Please change "green" to "blue" in the records, starting at the line that contains "Choose Add Bookmark... from the menu" and ending with the final line of the records. Rewrite only those lines, with everything else left the same.

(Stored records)
^^^^^^^^
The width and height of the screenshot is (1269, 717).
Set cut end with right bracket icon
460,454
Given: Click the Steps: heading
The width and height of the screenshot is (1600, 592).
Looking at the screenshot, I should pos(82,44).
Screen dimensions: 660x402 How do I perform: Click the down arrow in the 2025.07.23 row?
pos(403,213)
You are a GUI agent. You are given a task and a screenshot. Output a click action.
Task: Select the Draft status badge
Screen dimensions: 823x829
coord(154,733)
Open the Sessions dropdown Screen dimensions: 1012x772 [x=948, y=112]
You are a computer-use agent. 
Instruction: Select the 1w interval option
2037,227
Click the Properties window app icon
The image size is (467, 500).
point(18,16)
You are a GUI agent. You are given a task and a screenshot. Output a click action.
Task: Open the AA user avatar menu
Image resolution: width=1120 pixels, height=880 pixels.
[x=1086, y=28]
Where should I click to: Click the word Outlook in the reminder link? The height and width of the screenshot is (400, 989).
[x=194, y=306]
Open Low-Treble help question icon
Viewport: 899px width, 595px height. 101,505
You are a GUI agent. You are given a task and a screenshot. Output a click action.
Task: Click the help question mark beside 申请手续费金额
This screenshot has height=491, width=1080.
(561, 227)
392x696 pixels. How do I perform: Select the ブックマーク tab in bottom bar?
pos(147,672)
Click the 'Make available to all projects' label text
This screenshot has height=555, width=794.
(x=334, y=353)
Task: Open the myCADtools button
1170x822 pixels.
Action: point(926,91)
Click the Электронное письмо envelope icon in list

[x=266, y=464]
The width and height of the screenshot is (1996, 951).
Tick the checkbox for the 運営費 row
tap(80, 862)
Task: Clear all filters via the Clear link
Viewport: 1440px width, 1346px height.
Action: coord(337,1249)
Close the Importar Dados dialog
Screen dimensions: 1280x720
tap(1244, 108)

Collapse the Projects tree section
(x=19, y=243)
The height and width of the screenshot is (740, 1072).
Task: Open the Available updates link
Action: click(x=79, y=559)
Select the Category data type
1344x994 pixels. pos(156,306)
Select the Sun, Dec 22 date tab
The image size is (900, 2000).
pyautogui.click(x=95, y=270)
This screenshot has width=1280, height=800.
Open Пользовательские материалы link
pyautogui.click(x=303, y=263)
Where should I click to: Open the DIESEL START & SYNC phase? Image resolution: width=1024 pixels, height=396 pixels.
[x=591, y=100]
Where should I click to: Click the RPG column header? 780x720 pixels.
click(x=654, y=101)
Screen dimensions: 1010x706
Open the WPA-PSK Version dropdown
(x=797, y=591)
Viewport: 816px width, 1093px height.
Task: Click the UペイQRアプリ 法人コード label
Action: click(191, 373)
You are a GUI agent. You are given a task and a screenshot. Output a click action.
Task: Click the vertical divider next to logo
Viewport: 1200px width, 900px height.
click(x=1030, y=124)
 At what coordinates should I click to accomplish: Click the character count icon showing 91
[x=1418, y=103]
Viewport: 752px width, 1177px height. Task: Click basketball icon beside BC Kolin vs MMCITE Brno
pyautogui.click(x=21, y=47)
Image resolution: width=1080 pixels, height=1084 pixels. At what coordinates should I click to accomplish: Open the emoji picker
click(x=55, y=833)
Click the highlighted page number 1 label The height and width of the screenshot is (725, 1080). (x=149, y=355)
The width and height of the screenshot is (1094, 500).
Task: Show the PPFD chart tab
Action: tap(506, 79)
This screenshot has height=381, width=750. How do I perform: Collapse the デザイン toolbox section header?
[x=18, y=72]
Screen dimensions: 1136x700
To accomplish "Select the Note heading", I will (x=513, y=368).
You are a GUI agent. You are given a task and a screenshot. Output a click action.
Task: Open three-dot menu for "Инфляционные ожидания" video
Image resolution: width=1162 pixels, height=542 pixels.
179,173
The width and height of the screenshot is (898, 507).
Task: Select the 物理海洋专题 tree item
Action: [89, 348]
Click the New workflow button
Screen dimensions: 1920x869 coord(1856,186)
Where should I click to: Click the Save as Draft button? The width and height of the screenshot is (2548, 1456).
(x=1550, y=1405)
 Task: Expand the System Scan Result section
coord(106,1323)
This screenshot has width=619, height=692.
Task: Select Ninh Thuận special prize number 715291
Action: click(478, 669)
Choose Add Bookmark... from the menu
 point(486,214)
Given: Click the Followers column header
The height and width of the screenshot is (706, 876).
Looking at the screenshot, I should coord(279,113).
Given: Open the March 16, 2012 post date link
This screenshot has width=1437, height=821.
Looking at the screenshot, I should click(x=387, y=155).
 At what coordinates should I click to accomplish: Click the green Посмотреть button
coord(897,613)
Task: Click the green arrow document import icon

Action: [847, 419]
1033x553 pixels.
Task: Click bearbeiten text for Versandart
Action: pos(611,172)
^^^^^^^^
## CORRECT RESULT
Choose Add Bookmark... from the menu
 point(486,214)
Given: Click the Followers column header
The height and width of the screenshot is (706, 876).
Looking at the screenshot, I should coord(279,113).
Given: Open the March 16, 2012 post date link
This screenshot has width=1437, height=821.
Looking at the screenshot, I should click(x=387, y=155).
 At what coordinates should I click to accomplish: Click the blue Посмотреть button
coord(897,613)
Task: Click the blue arrow document import icon

Action: [847, 419]
1033x553 pixels.
Task: Click bearbeiten text for Versandart
Action: pos(611,172)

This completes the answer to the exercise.